Published November 2004

The College of Pharmacy has created a new master's-level degree program specializing in drug development.

The new program will provide cutting-edge training in global aspects of preclinical and clinical drug development, regulatory affairs, pharmacovigilance and pharmacoeconomics.

One of only a few master's-level courses of its kind in the country, the new program will fill a growing need by biopharmaceutical companies and clinical research organizations (CROs) for employees cross-trained in scientific and regulatory aspects of drug development.

Fifteen students are enrolled in this new two-year program.

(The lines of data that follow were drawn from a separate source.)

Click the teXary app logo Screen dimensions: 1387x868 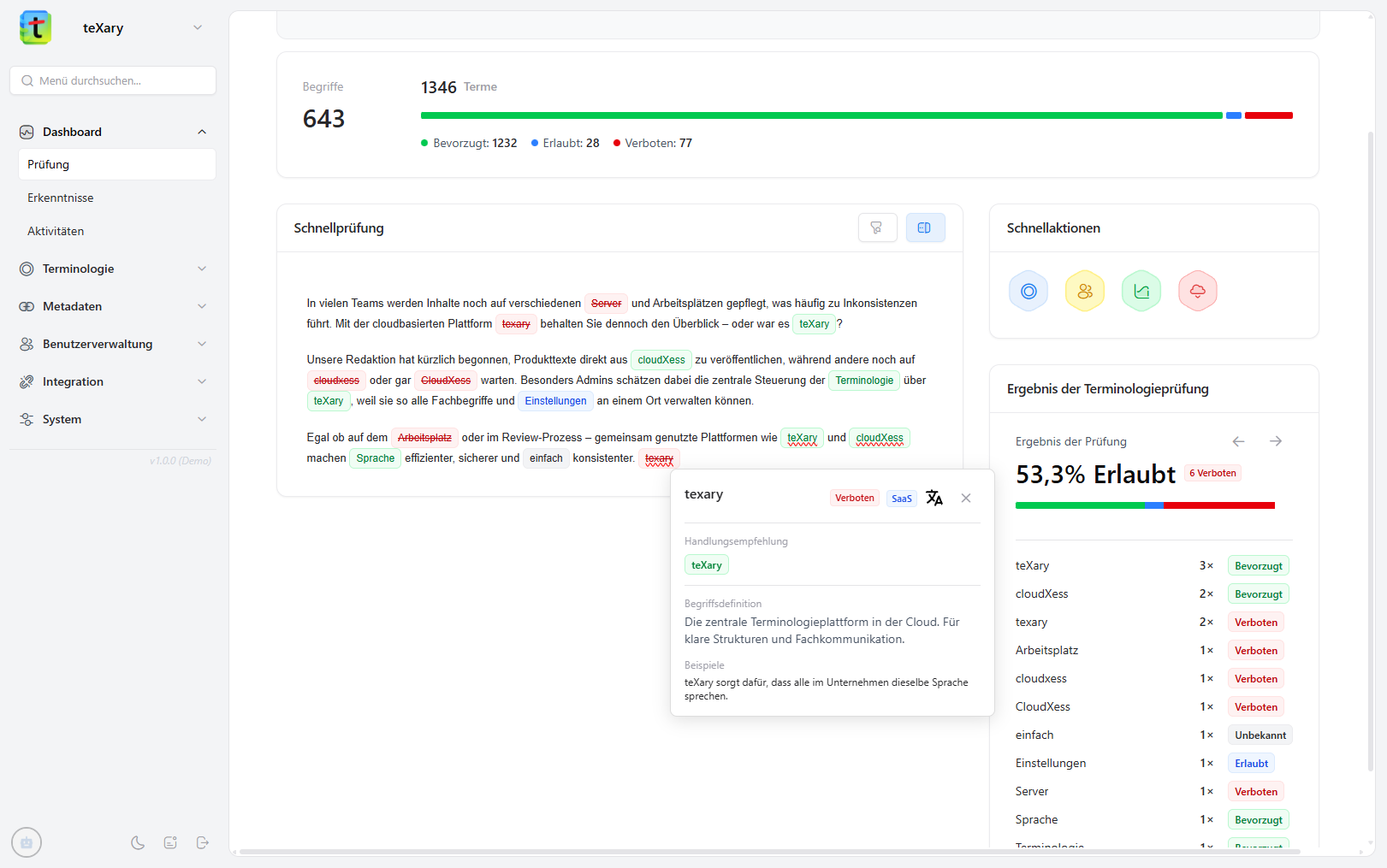[36, 28]
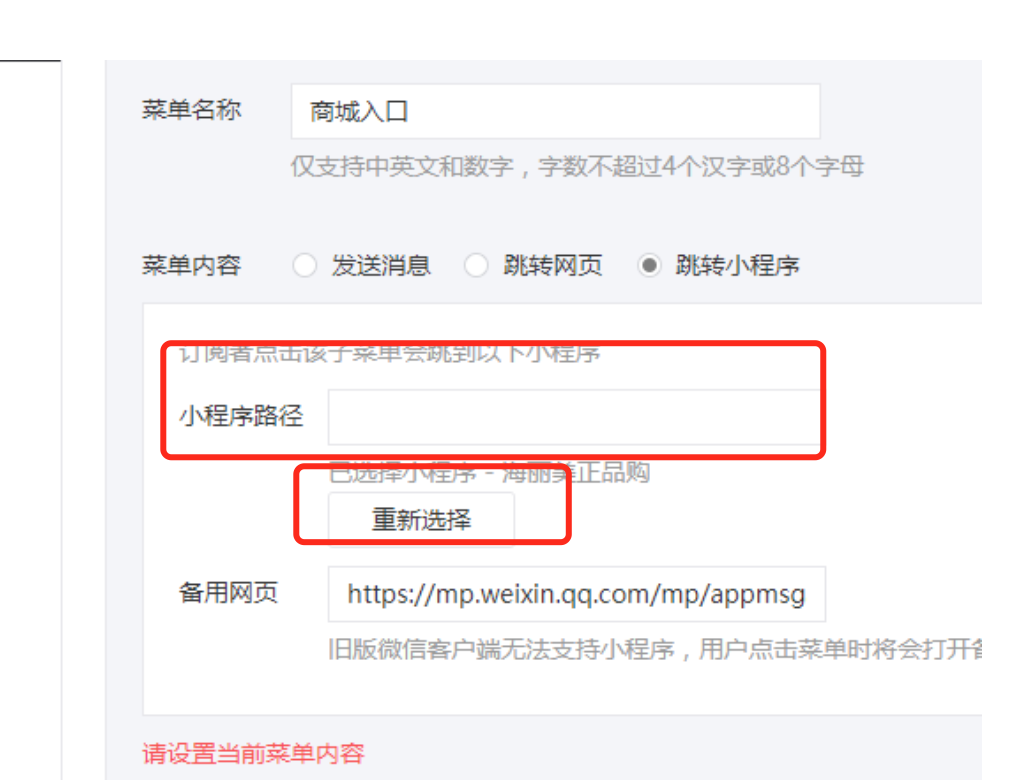This screenshot has height=780, width=1028.
Task: Click the 跳转网页 option label text
Action: pyautogui.click(x=553, y=266)
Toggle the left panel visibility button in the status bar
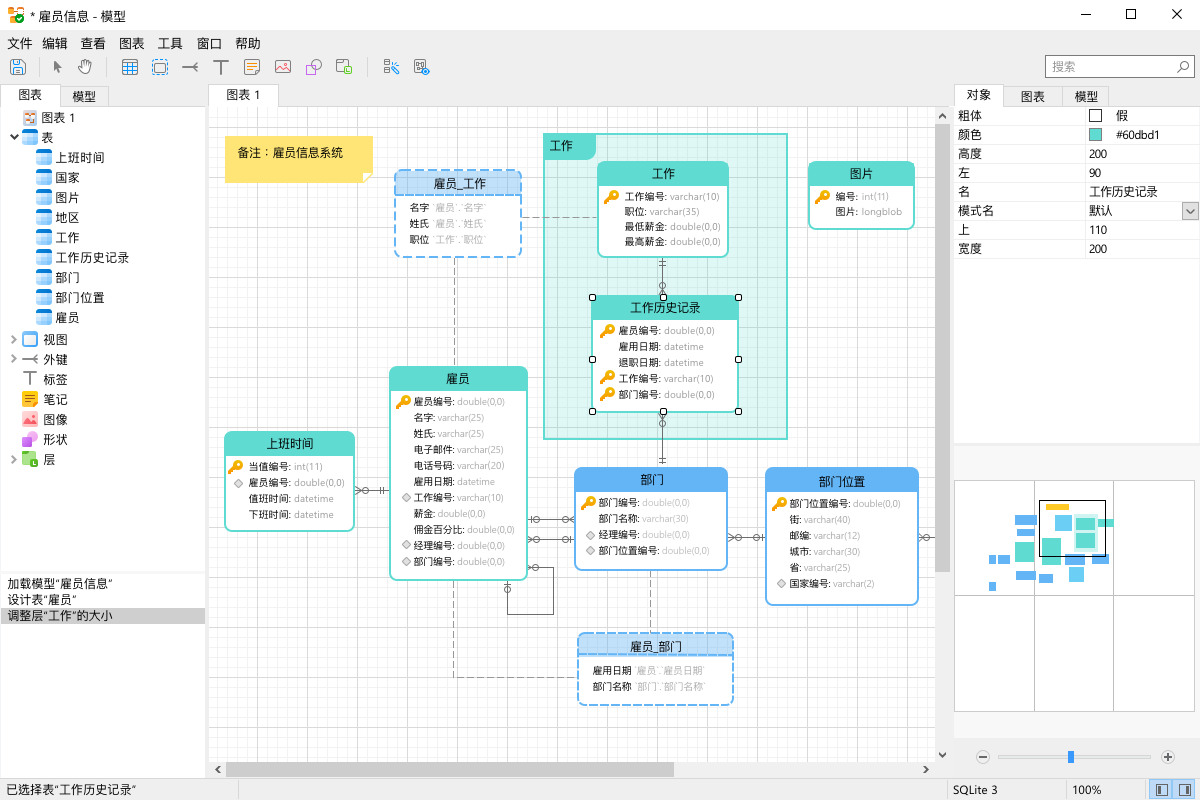Screen dimensions: 1200x800 tap(1162, 790)
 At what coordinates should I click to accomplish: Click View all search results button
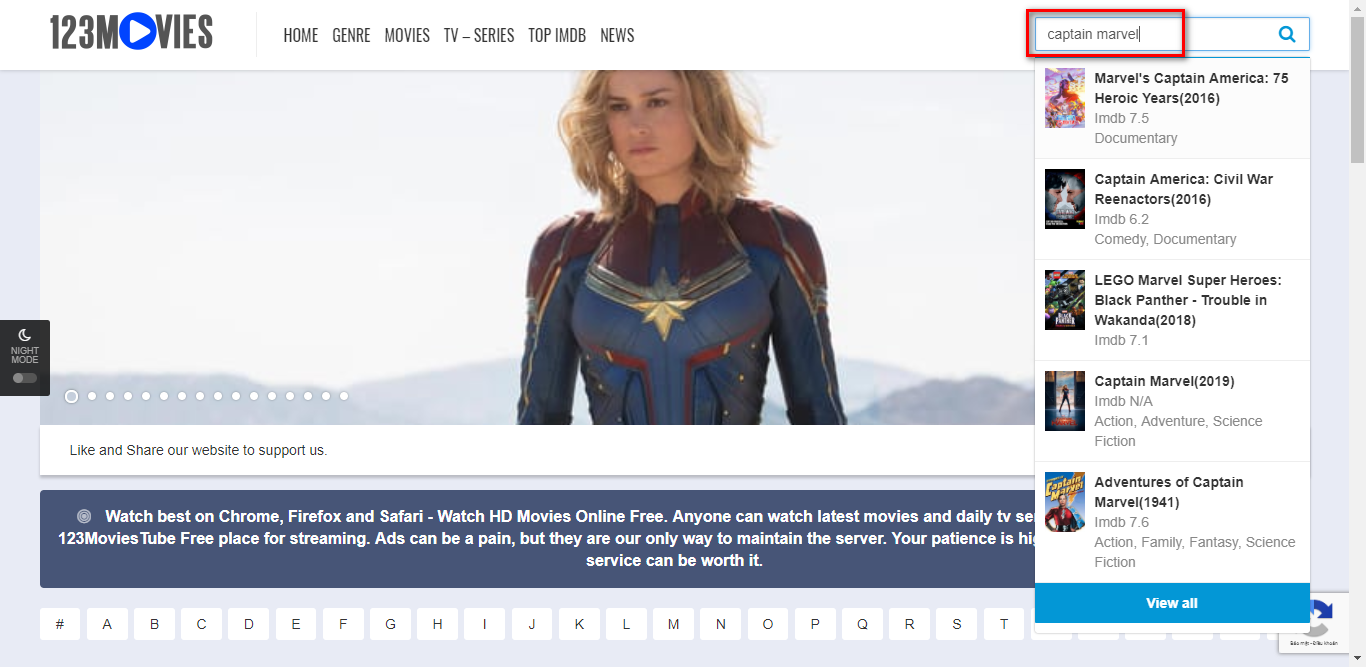1172,603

"There's a significant upsurge in global drug discovery and development," said Daniel Acosta Jr., PhD, dean of the College of Pharmacy, "fueled by technological advances, shifting paradigms of pharmaceutical research and evolving regulatory guidelines.

"However, few professionals are educated in the diverse range of activities needed to take a therapeutic concept from bench top to bedside. This program will address this unmet and growing need."

College of Pharmacy and other Medical Center faculty members collaborated with scientists from pharmaceutical and clinical research companies, including Kendle International Inc., Parexel International, Patheon Inc., and Procter & Gamble, to perform a marketplace analysis, make recommendations for the new program and eventually create a model curriculum and implementation strategy.

Headed by Pankaj B. Desai, PhD, associate professor of pharmacokinetics, the new program will be supported by 18 UC faculty members who are internationally known in their specialties.

"As a member of UC's Board of Trustees and the clinical research industry," said Candace Kendle, PharmD, chairman and CEO of Kendle International Inc., "I'm confident this groundbreaking program will provide the world-class educational opportunity we need to help prepare the next generation of professionals for the pharmaceutical and CRO industries."